Averei dovuto avere qualche timoroso sospetto di violenza e di sopraffazione girando solo per la cittá, perocché aveva briga con una persona il di cui coraggio consisteva nelle imboscate, come si vede da quanto ho sin ora ingenuamente narrato e dalla promulgazione del suo infamatorio viglietto.

Forse per una mia stupidezza non ho mai a’ giorni miei compreso che sia timore, e forse i pericoli a’ quali anche imprudentemente m’era esposto negli anni che fui nell’armata m’avevano avvezzato ancor piú a non comprenderlo.

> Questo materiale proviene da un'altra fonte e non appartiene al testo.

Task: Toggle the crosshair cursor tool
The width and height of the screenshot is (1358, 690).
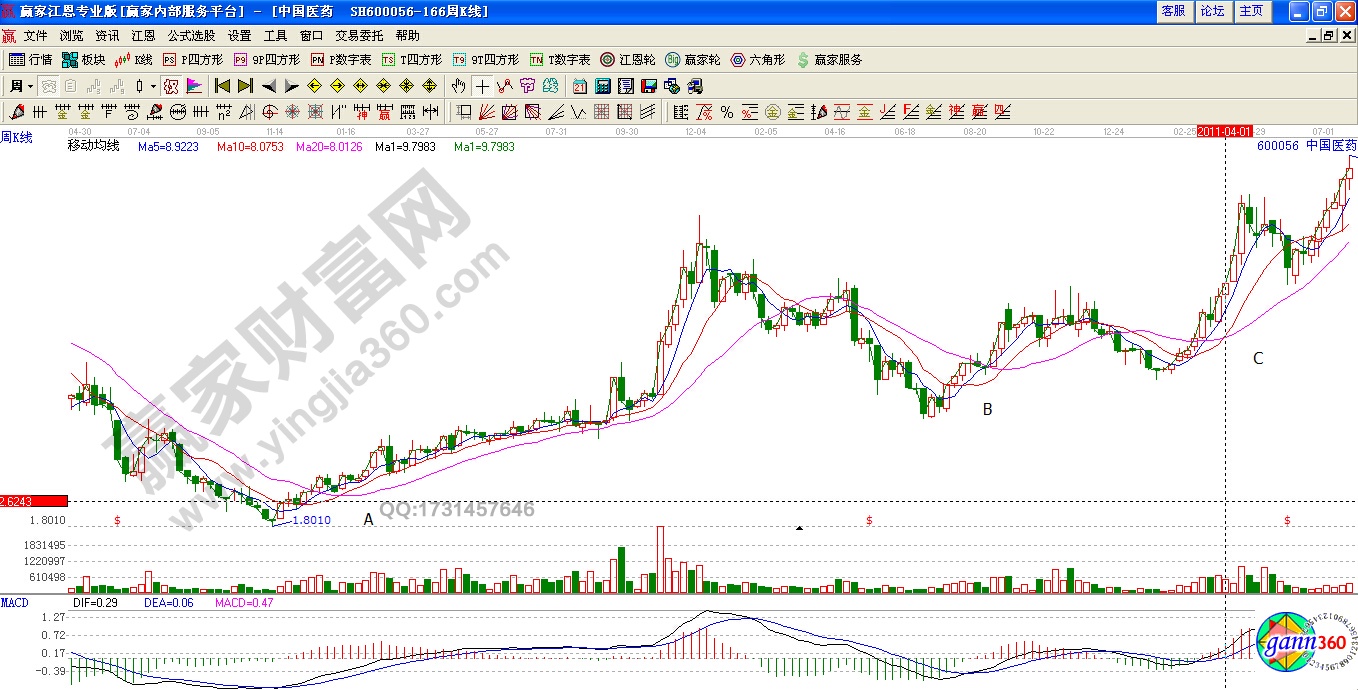Action: pos(483,86)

Confesso una mia debolezza e stoltezza. Niente poté pormi in riguardo e niente poté spogliarmi da un vivo desiderio che tenni occulto ad ognuno, d’incontrarmi faccia a faccia col mio ragionatore e promulgatore di viglietti brutali. Girai il giorno e la notte solissimo, massime ne’ contorni del di lui casino nella contrada di San Moisé dove abitava, col sopra accennato condannabile desiderio. Conveniva ch’io appiccassi il fuoco al casino per farlo sbucare, come proverò; ma io non sono un incendiario.

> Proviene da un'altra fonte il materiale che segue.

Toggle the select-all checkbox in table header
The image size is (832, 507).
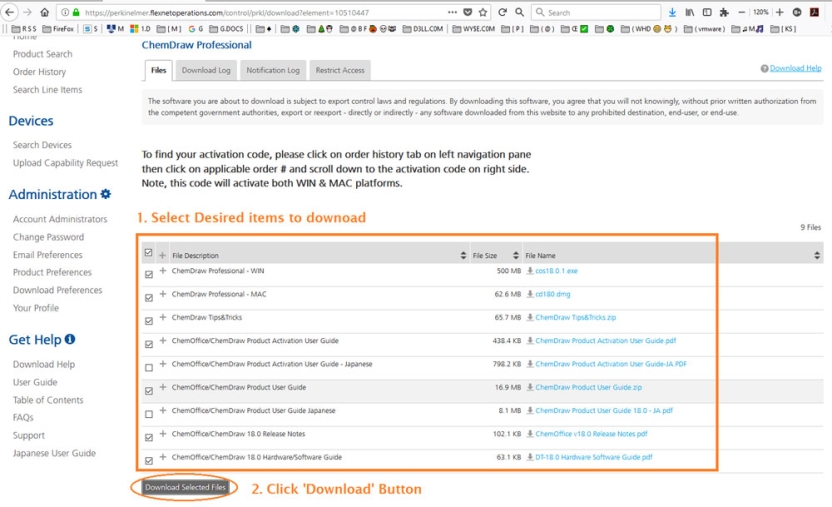pyautogui.click(x=149, y=254)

Il dottor Andrea Comparetti, ora pubblico eruditissimo professore nella universitá di Padova, mostrò de’ stupori di trovarmi soletto la sera de’ diciotto di quel famoso gennaio ne’ vicoli piú oscuri e pericolosi. Volle farmi de’ riflessi prudenziali sulla mia circostanza, sulla mia incautela, e correggermi. Gli risposi delle risolute facezie che lo fecero partire ridendo.

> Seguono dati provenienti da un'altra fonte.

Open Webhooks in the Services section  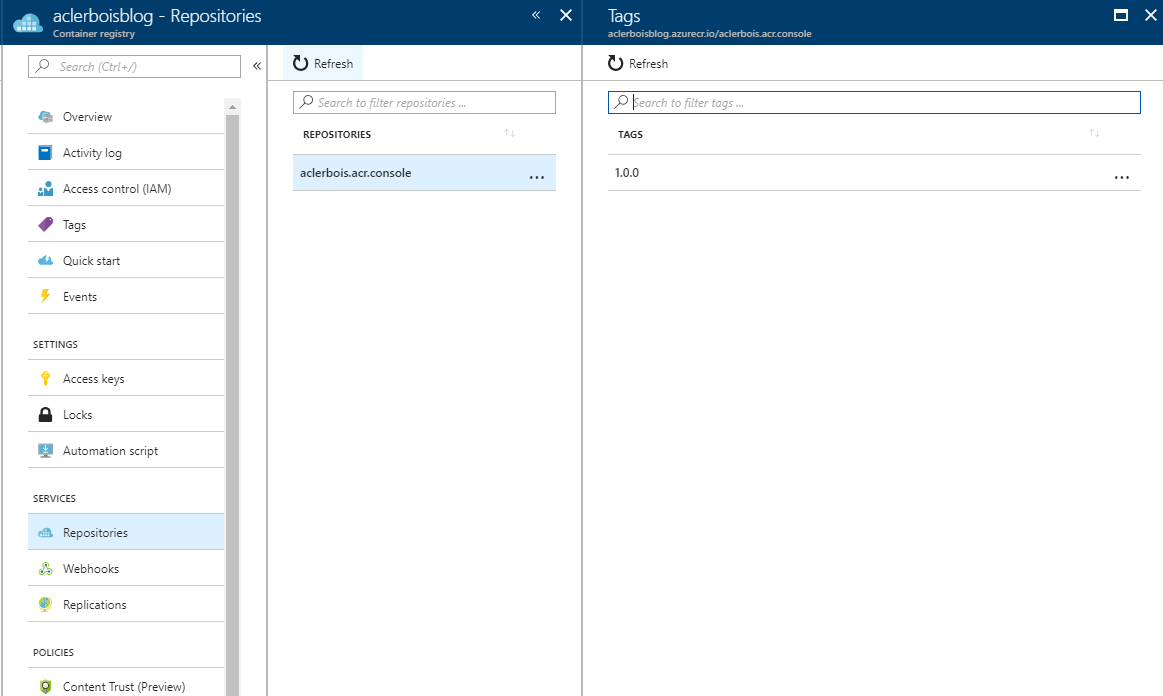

Nomino senza ribrezzo delle persone onorate che possono fare testimonianza d’una mia bestiale azione, perché ognuno possa condannarla. Non vi sia chi creda ch’io vanti il mio desiderio e il mio girar solo in quel caso il giorno e la notte, per una prodezza. Io non fui giammai millantatore parabolano. L’azione proditoria del denigratore viglietto doveva anche farmi sospettare d’una imboscata. La mia non fu che un’umana cieca debolezza e insensatezza. So benissimo separare la temeritá dal coraggio.